#### Your objective:
Could you write out, exactly, every line from the top of the data through the line holding "The width and"? Omit the pictures.

#### Stored data entries:
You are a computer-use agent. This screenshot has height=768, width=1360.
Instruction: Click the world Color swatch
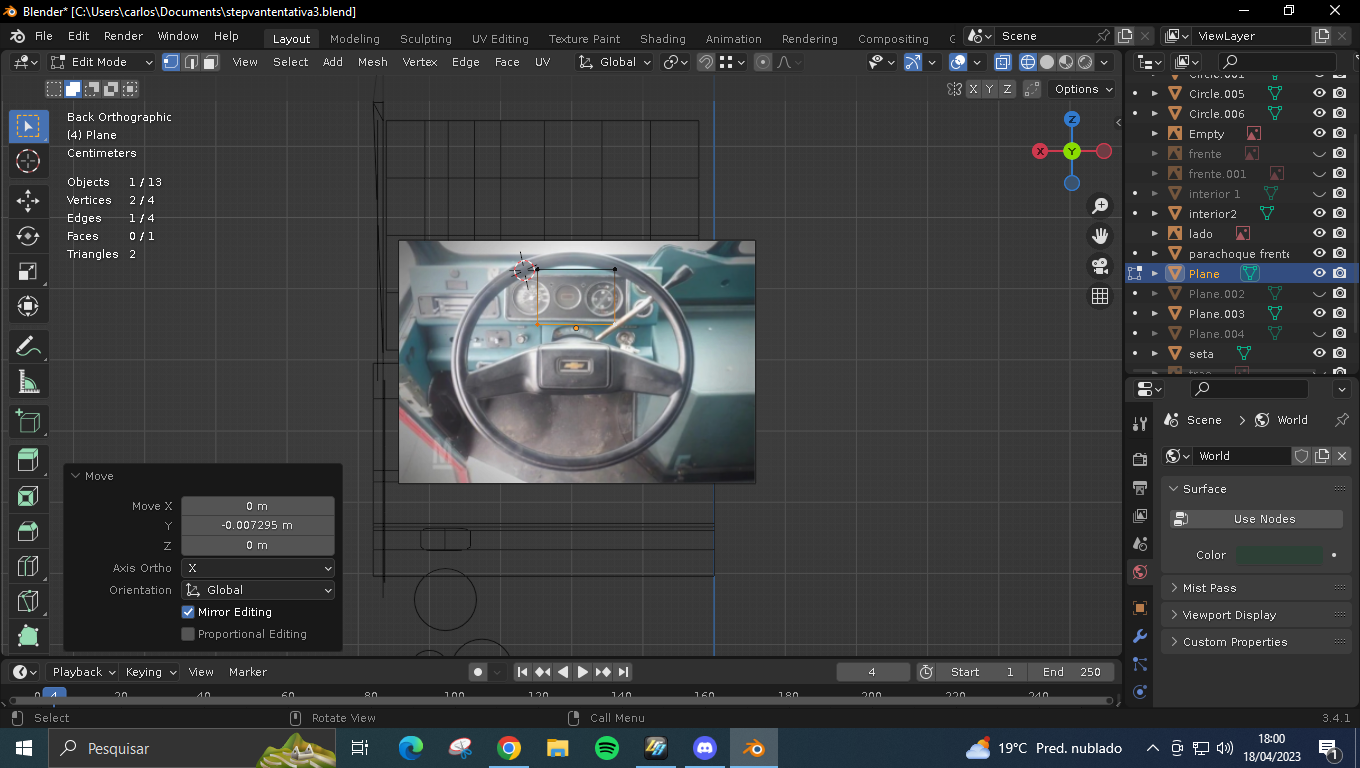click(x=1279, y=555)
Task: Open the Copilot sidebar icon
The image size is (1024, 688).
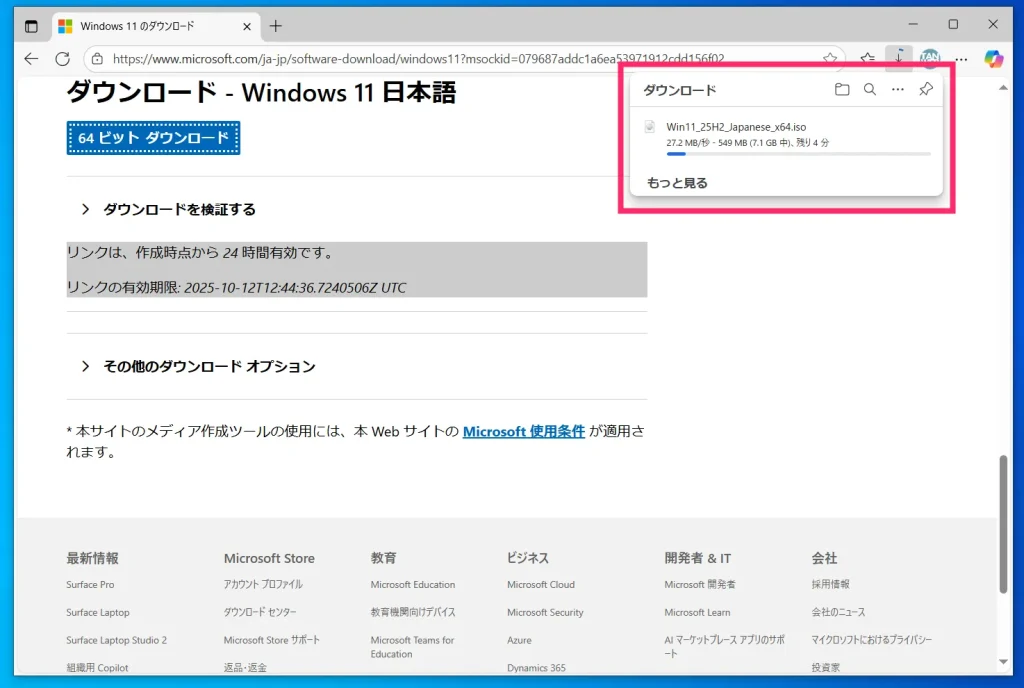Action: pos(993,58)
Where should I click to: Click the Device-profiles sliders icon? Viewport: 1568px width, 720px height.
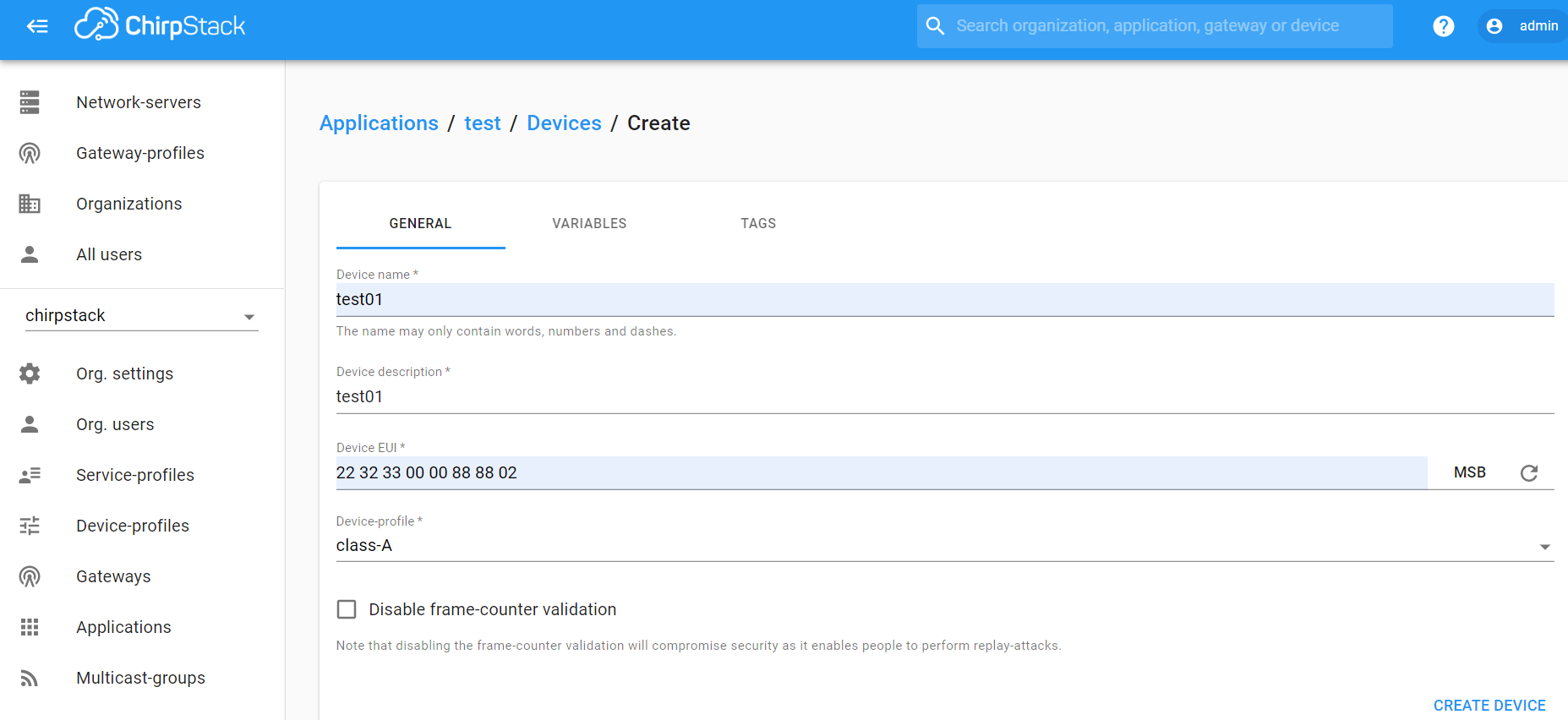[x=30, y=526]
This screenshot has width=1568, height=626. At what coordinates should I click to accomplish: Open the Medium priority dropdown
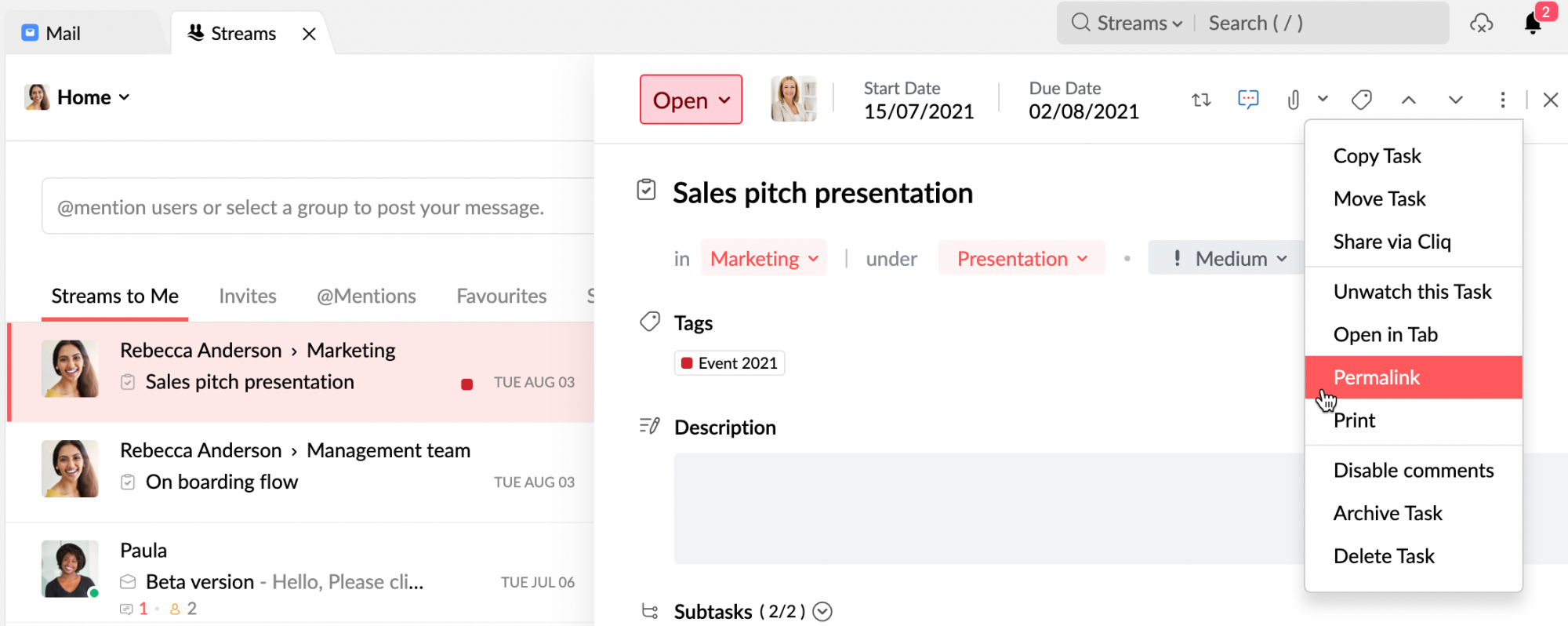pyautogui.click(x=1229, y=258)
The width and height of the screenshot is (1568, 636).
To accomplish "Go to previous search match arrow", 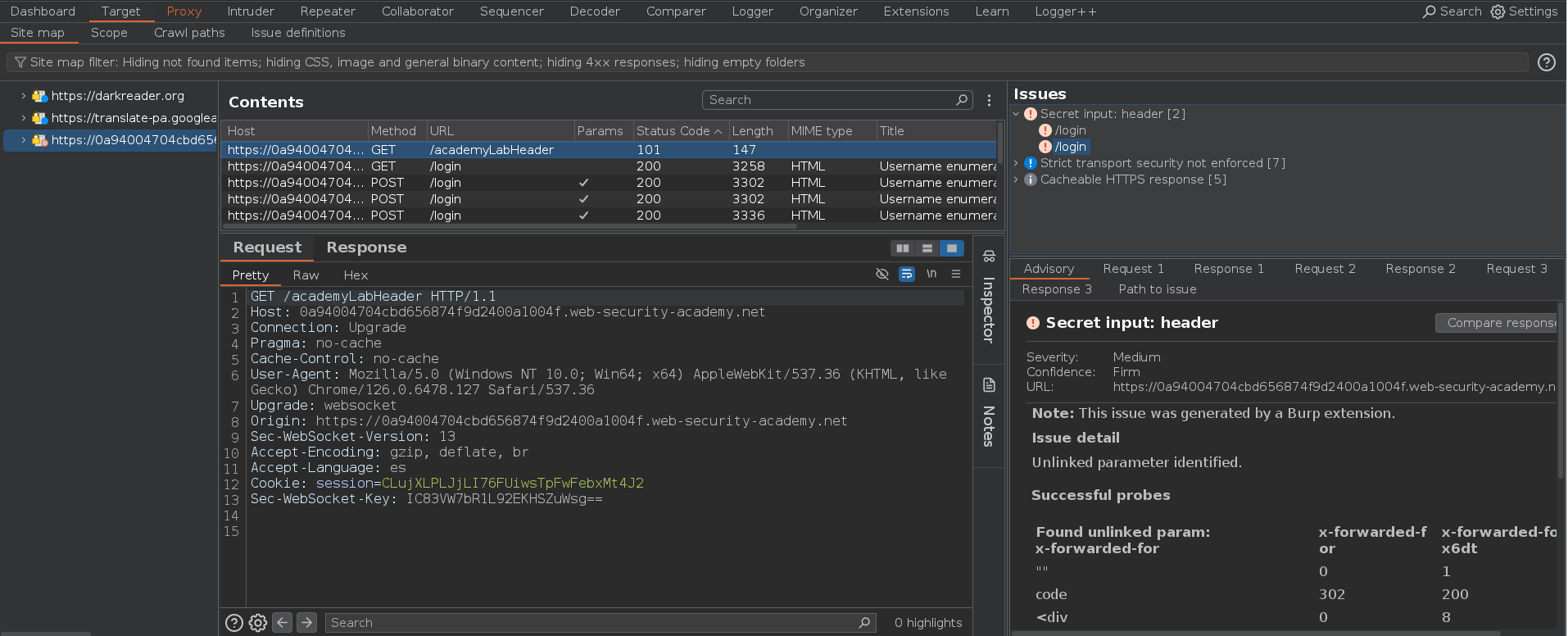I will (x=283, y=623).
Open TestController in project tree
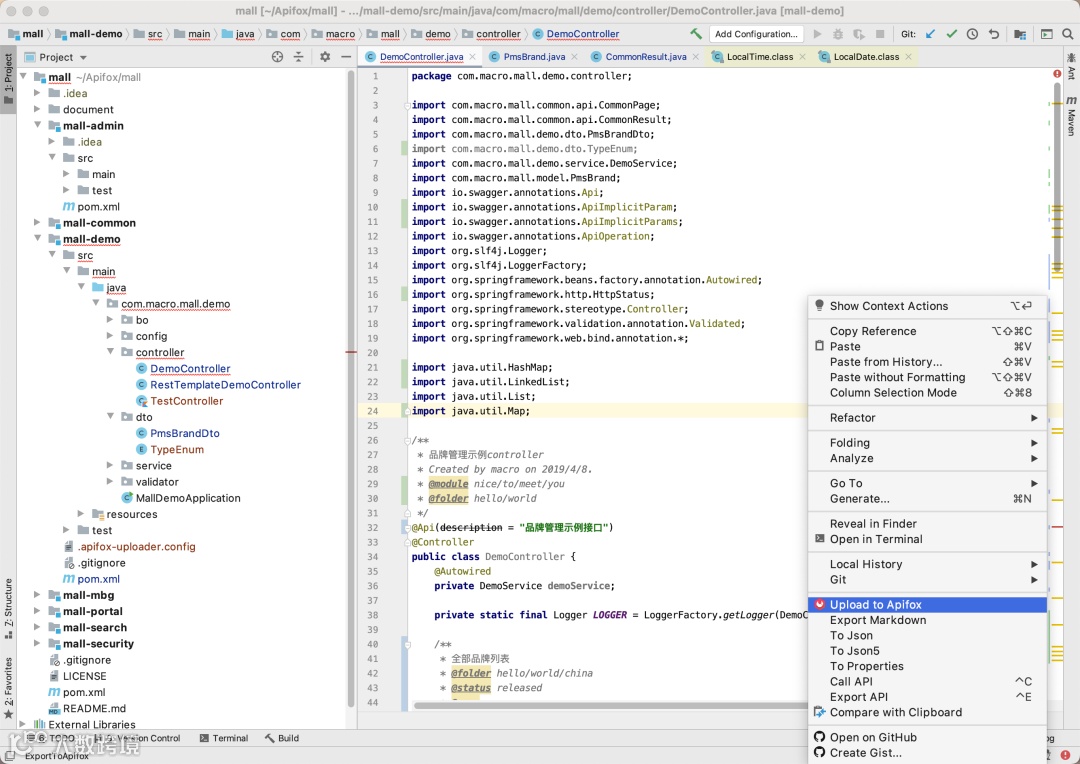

#### Solution to this problem:
You are a computer-use agent. This screenshot has height=768, width=1360.
Instruction: Click the world Color swatch
click(x=1279, y=555)
Task: Open the Copilot sidebar icon
The image size is (1024, 688).
Action: pos(993,58)
Where should I click to: Click the Device-profiles sliders icon? Viewport: 1568px width, 720px height.
[x=30, y=526]
This screenshot has width=1568, height=626. At what coordinates should I click to accomplish: Open the Medium priority dropdown
pyautogui.click(x=1229, y=258)
The width and height of the screenshot is (1568, 636).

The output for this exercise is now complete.